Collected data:
^^^^^^^^^^^^^^^^

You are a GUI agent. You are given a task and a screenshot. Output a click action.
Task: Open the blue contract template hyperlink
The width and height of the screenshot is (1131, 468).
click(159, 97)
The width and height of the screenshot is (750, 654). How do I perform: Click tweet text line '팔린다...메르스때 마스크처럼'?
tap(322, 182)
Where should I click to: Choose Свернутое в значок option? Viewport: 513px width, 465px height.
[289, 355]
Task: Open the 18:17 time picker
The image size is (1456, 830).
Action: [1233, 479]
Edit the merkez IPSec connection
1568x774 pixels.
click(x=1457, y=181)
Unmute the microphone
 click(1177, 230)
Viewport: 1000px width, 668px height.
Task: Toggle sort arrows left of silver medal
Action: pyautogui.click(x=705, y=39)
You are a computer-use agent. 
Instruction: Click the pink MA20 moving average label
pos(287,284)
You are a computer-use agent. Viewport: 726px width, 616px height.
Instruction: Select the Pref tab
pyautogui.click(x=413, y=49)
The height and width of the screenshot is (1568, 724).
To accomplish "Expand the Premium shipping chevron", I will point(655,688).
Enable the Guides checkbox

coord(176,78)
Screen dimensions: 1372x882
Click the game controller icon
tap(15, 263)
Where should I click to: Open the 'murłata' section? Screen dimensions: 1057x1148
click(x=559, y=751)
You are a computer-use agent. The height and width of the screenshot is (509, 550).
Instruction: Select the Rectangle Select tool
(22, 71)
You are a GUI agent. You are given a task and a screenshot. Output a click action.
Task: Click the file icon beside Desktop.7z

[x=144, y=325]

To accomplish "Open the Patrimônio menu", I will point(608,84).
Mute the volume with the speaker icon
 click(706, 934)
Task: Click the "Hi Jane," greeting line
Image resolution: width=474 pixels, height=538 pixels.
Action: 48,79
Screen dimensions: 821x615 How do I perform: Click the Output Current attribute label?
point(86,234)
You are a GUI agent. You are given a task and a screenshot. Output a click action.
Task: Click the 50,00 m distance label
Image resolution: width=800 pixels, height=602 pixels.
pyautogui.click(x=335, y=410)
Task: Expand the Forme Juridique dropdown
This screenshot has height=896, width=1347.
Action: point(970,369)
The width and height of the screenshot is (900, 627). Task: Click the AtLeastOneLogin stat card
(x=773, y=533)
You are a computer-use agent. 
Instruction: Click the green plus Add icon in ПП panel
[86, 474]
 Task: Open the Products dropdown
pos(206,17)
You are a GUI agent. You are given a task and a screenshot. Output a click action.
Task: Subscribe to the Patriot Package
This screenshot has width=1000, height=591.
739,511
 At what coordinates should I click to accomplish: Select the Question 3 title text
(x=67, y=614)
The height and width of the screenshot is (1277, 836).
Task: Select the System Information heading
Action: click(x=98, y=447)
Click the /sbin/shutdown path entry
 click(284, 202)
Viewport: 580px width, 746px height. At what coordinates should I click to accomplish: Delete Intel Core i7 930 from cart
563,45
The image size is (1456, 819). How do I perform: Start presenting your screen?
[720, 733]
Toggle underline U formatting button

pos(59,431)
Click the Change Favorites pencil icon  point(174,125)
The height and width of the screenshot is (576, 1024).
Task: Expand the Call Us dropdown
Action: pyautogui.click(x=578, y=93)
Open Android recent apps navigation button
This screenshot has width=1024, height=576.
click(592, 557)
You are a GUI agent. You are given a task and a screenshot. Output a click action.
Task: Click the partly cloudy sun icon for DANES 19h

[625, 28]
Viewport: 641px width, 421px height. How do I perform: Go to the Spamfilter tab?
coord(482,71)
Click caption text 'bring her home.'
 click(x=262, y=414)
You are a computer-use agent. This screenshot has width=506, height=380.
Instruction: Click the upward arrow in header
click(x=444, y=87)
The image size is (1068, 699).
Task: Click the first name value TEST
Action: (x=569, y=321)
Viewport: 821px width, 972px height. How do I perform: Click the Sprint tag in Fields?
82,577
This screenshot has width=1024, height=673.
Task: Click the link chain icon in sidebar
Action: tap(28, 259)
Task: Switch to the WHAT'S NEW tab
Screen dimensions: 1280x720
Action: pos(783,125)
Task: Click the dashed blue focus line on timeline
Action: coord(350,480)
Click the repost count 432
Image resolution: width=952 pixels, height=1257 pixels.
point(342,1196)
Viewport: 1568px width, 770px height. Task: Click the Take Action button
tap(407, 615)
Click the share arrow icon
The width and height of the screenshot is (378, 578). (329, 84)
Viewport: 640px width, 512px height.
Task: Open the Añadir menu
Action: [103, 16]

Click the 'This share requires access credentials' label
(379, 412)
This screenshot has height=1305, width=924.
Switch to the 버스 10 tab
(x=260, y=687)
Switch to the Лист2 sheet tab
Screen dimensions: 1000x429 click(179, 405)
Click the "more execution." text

^^^^^^^^^^^^^^^^

**WHAT YOU NEED TO DO:** Copy each line, exactly, that falls between the line containing "Viewport: 821px width, 972px" and the end of the entries, both included.

**RESULT FOR THIS TASK:**
Viewport: 821px width, 972px height. How do I perform: Click the Sprint tag in Fields?
82,577
This screenshot has width=1024, height=673.
Task: Click the link chain icon in sidebar
Action: tap(28, 259)
Task: Switch to the WHAT'S NEW tab
Screen dimensions: 1280x720
Action: pos(783,125)
Task: Click the dashed blue focus line on timeline
Action: coord(350,480)
Click the repost count 432
Image resolution: width=952 pixels, height=1257 pixels.
point(342,1196)
Viewport: 1568px width, 770px height. Task: Click the Take Action button
tap(407, 615)
Click the share arrow icon
The width and height of the screenshot is (378, 578). (329, 84)
Viewport: 640px width, 512px height.
Task: Open the Añadir menu
Action: [103, 16]

Click the 'This share requires access credentials' label
(379, 412)
This screenshot has height=1305, width=924.
Switch to the 버스 10 tab
(x=260, y=687)
Switch to the Лист2 sheet tab
Screen dimensions: 1000x429 click(179, 405)
Click the "more execution." text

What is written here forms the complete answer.